Big beer, little beer, craft beer

Pabst BrewingInteresting weekend in beer news, and I’m not just talking about the Firestone Walker and Duvel Moortgat acquisition/merger/investment news or the just-wrapped Beer Bloggers Conference (next year’s BBC location: Tampa, Florida). What I’m also thinking of is one piece of news that may have gone unnoticed and unremarked-upon, but which I think is significant: Pabst Brewing will be opening a “microbrewery” and tasting room at the site of its historic brewery, shuttered for nearly 20 years.

That particular news was reported by the Milwaukee Journal Sentinel and picked up by several other outlets and I actually think it’s just as significant as the Firestone Walker news: not only does it further blur the lines of that nebulous term “craft beer” but it strikes me that as we see the continued acquisitional growth consolidation of these smaller breweries, this Pabst news seems to be going in the opposite direction—a macro scaling down, if you will. From the MJS article:

The brewery and tasting room, with around five to 10 employees, will be on the building’s ground floor. A restaurant and tavern, operated by Milwaukee restaurateur Mike Eitel, will be on the second floor, said Michael Mervis, spokesman for Blue Ribbon Management LLC, which is buying the building and will lease space to Pabst and Eitel.

Pabst plans to have the brewery operating by summer 2016, said Eugene Kashper, chairman and chief executive officer. The long-vacant building’s redevelopment, which will include an addition, will amount to an investment of roughly $3 million to $5 million, Kashper and Mervis said Wednesday.

The company will use the brewery to experiment with Pabst recipes for discontinued brands such as Old Tankard Ale, Kloster Beer and other beers made before Prohibition. There are old recipes in Pabst archives at the University of Wisconsin-Milwaukee’s Golda Meir Library and at the Milwaukee County Historical Society, Kashper said.

“It’s very exciting for us to have this innovation laboratory, and to be back in our hometown,” Kashper said. “There’s so much loyalty and passion for the brand.”

Pabst might also use the brewery to create some new brands, he said.

(No mention that I found of the size of the brew system they are planning.)

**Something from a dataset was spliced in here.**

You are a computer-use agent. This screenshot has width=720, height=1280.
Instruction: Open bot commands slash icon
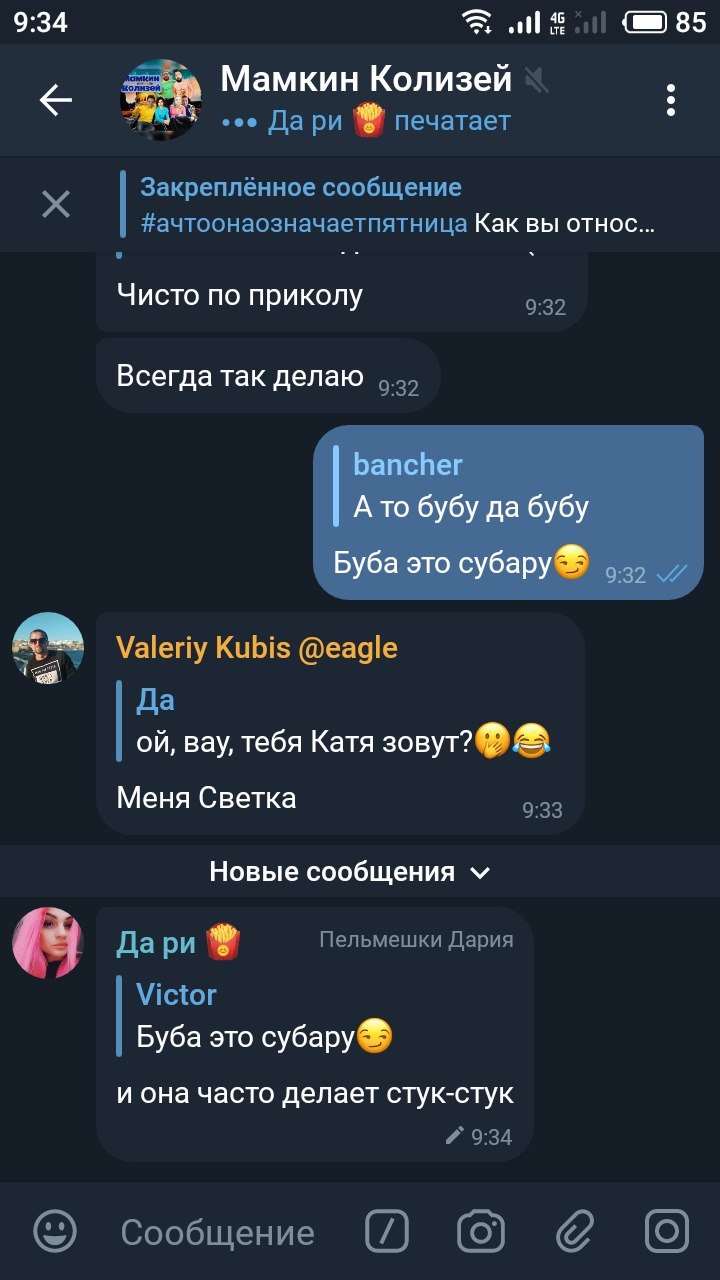[387, 1231]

I think part of what makes this interesting to me is that, for the past couple of decades, Pabst has been a contract brewer (or a gypsy brewer, perhaps?) without their own brewery, so the idea of establishing a brewery to be used as an experimental test bed for old and possibly new recipes sounds very, well, craft-beer-like. So does that make them “craft”? Or “crafty”? I don’t know, but I do know I’d be very interested in checking out that brewery and tasting room when it’s open and brewing.

On the other side with Firestone Walker and Duvel, I don’t have much to say—though this is the kind of thing I’ve been telling people will be happening in this new era of post-AB InBev buyouts. The biggest of the small/craft breweries will continue to grow and expand, and among some, consolidation is inevitable and it’s only going to speed up. In this way craft beer resembles “big” beer, especially if you remember the history of the post-World War II years in American brewing from Maureen Ogle’s excellent book Ambitious Brew.

I think the best comment on the FW/Duvel sale I’ve seen was a comment on Twitter (unfortunately, I don’t recall the provenance) to the effect of, “Any questions you would ask Andy Goeler of Anheuser-Busch [head of the division buying up the likes of 10 Barrel, Elysian, etc.] should also be asked of David Walker.” Absolutely, objectivity is key and you can’t lob the easy underhanded pitch to a craft brewery if you’re going to come down hard on the bigger one.